If it’s decided British Airways failed to properly protect its customers’ personal data, it’s expected the company will be penalised according to GDPR legislation. It could be fined around £500 million, roughly 4% of its global turnover. This figure could be even higher if the airline’s parent company, International Airlines Group, is held accountable. The ICO is still investigating this matter and is yet to confirm how much the fine will be.

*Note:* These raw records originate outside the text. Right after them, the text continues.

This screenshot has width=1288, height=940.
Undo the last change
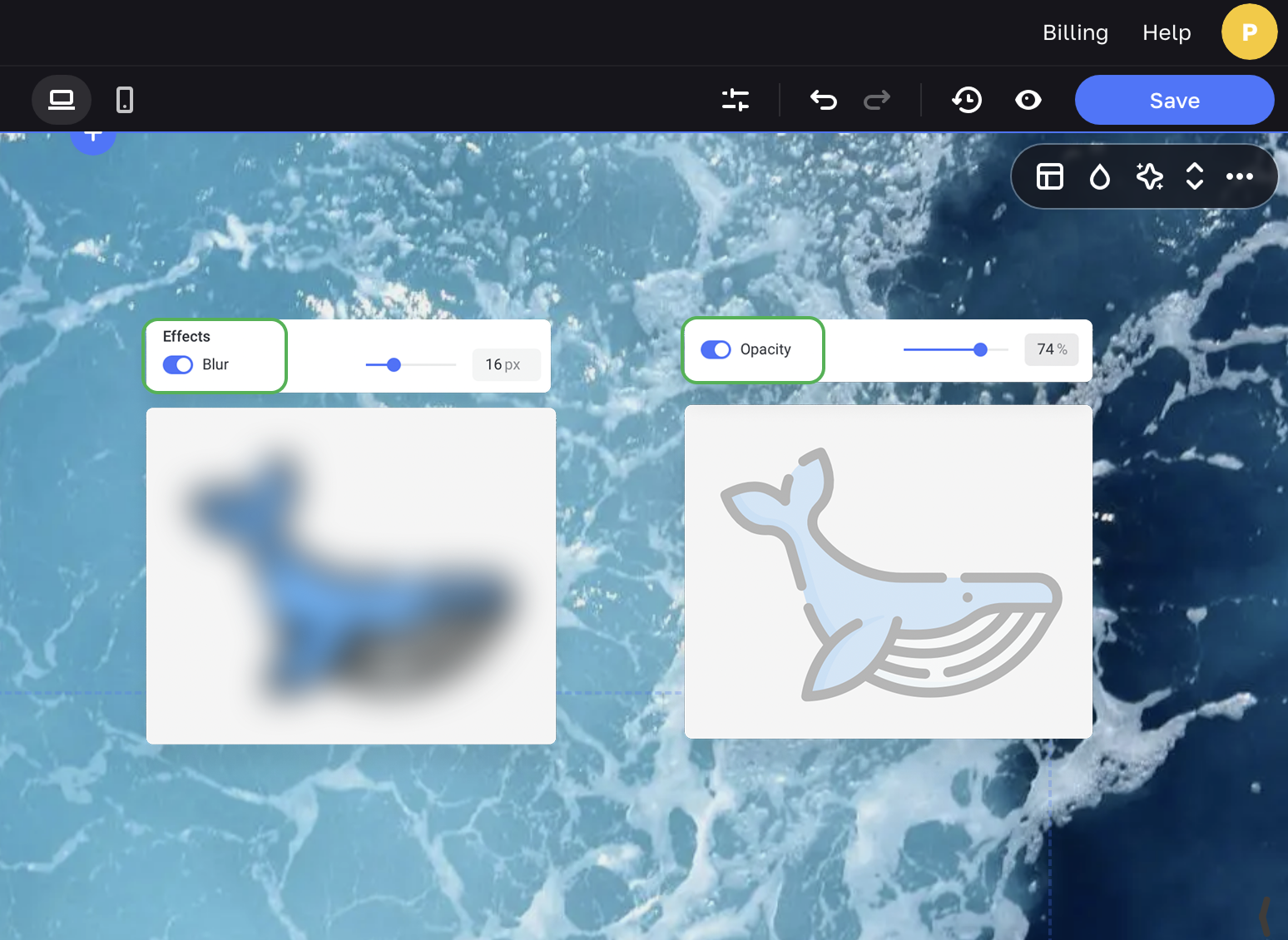[823, 100]
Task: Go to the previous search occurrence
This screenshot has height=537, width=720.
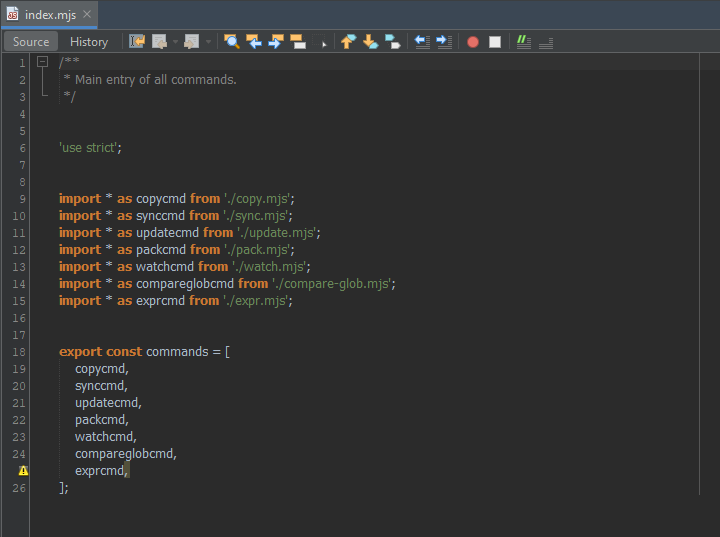Action: tap(254, 42)
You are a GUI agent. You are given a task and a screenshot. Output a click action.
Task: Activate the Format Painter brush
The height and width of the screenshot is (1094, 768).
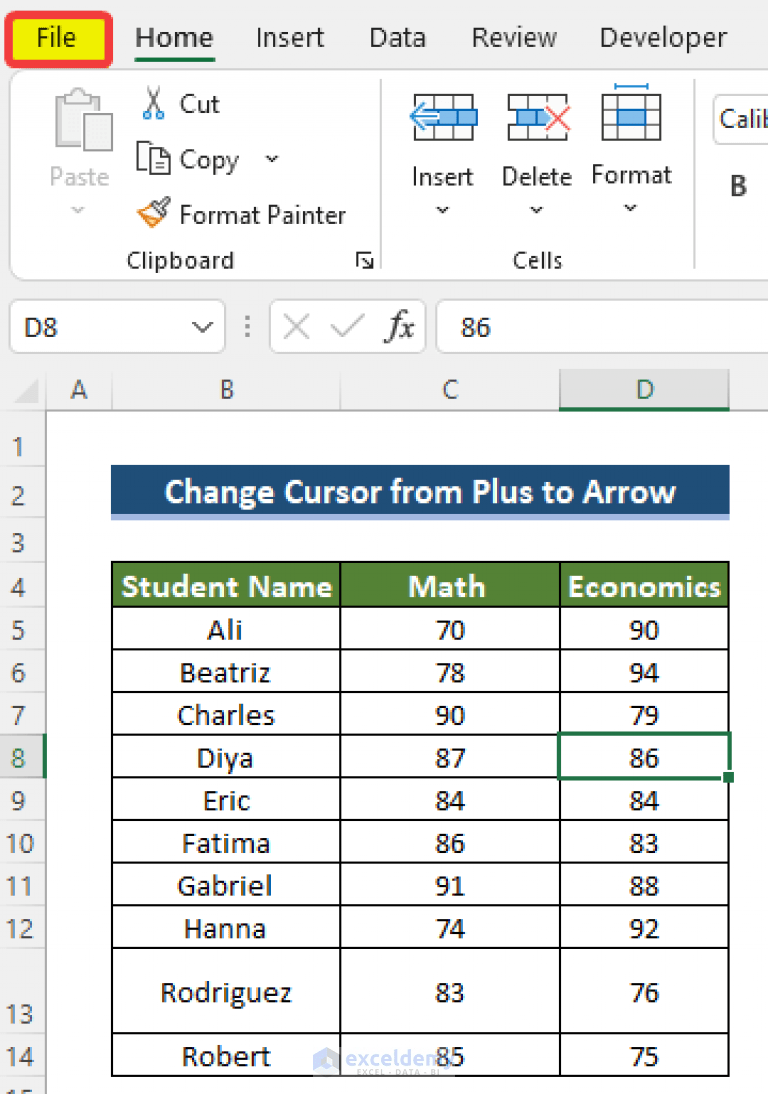coord(153,213)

Most recently, Google hit the headlines after being issued a landmark £44 million fine by French privacy Watchdog, CNIL. Theoretically, this could have been as high as £350 million if it had been issued with the maximum fine equating to 4% of the company’s global turnover. The tech giant was penalised over a ‘lack of transparency, inadequate information and lack of valid consent regarding ads personalisation’.
This should have cleared up any grey areas in relation to GDPR. It’s important to understand what’s expected of businesses under the new laws. There are benefits to be reaped from complying too – consumers will put more trust in companies that look after their data while businesses will be at a reduced risk of data breaches as efficient systems and processes will be in place. When personal data is used responsibly, businesses can run more smoothly and efficiently – and with greater consumer trust.